**Quoted passage**
--------------------------------
Prior to 2022 / Electron 17[?] you could just

const { desktopCapturer } = require('electron')

document.getElementById('take-screenshot').addEventListener('click', async () => {
  const sources = await desktopCapturer.getSources({
      types: ['screen'],
      thumbnailSize: { width: 640, height: 360 }
    })
  document.getElementById('screenshot').src = sources[0].thumbnail.toDataURL()
})

This is about half the line count of the IPC version, but the IPC version is undeniably more secure as we are no longer exposing other native APIs to the renderer.

Unfortunately, if your application is offline-only, all of this is little help against the last remaining threat: the user themselves.

Notes and caveats

You can combine this with the screen API to pick the display that you'd like to capture and/or extract size information out of it.

For example, the following would capture the user's smallest display at full resolution:

ipcMain.handle('captureScreenshot', async (e) => {
  const displays = screen.getAllDisplays()
--------------------------------
Dataset entries
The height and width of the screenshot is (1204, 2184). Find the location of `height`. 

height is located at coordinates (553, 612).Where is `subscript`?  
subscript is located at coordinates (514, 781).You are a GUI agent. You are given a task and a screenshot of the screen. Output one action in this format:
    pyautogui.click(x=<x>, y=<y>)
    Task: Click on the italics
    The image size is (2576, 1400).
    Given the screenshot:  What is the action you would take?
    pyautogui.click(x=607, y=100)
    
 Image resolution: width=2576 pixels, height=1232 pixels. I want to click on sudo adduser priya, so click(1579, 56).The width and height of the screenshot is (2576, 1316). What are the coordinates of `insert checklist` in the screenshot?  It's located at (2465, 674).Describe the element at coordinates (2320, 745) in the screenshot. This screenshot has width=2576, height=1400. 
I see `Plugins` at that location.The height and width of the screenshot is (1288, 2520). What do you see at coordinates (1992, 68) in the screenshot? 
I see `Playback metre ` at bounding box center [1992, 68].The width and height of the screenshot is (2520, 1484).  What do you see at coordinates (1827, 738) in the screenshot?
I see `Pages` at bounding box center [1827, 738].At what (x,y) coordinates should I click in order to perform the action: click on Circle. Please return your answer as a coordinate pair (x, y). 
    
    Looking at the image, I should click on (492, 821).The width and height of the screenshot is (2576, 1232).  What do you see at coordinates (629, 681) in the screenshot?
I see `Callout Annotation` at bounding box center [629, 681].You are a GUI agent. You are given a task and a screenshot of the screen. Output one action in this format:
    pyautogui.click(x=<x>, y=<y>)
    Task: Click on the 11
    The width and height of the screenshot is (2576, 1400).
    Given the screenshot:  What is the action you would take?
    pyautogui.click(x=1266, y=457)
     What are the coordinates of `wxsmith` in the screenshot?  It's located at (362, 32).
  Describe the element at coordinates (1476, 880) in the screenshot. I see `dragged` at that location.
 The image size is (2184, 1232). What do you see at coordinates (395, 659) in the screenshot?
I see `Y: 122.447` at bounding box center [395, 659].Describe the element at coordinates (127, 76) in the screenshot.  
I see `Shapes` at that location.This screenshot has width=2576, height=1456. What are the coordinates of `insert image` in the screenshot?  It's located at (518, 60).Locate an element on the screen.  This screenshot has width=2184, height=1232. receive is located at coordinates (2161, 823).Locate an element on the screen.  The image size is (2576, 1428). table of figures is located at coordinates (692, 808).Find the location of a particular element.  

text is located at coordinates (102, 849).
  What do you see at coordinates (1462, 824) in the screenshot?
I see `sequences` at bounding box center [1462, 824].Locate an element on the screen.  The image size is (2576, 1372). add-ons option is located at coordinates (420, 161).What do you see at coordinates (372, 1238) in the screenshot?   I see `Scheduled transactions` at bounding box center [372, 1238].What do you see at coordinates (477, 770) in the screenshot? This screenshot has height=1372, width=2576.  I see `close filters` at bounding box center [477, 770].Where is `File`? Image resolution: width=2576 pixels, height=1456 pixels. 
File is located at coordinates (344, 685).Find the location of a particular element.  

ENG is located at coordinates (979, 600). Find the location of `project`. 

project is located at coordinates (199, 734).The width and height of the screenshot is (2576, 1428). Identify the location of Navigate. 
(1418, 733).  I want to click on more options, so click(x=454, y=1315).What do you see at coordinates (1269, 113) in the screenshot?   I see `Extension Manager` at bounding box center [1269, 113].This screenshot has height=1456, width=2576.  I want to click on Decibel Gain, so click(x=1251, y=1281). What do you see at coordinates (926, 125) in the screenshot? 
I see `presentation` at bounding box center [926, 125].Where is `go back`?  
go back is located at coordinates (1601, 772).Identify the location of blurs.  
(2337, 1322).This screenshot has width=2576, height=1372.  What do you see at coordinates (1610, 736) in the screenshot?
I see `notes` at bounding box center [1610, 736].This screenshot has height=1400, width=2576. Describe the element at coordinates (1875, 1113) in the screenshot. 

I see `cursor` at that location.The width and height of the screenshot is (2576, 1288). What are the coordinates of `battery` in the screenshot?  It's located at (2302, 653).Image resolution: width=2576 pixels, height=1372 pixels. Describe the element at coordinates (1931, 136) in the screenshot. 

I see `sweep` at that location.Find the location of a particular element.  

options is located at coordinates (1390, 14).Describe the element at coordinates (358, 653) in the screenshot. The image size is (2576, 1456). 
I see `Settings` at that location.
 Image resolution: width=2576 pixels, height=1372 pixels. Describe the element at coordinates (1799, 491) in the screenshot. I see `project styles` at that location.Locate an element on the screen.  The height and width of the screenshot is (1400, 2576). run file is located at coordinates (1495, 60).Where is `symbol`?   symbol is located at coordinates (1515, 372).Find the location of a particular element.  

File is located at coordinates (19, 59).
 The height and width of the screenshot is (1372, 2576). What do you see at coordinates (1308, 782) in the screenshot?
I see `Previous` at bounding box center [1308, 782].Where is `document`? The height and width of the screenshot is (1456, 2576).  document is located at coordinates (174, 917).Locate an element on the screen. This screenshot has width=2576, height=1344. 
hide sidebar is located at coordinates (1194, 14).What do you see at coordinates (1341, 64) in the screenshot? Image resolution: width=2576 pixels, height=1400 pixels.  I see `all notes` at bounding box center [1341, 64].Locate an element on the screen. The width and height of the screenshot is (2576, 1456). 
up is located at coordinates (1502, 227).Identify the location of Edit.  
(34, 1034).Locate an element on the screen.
--------------------------------
**Action item**
Write the next part of the text on taking screenshots in Electron, picking up right after its last line. You won't need the items for this.

**Written response**
  const getArea = (display) => display.size.width * display.size.height
  displays.sort((a, b) => getArea(a) - getArea(b))
  const display = displays[0]
  const sources = await desktopCapturer.getSources({
    types: ['screen'],
    thumbnailSize: display.size
  })
  const source = sources.filter(s => s.display_id == "" + display.id)[0]
  return source.thumbnail.toDataURL()
})

Here you may also note a certain caveat with this whole approach: even though we only need a screenshot of one display, we can only fetch thumbnails for all of them. The more displays the user has, the slower the function gets!

In other words, if you intend to do this often, you should consider using the actual Screen Capture API.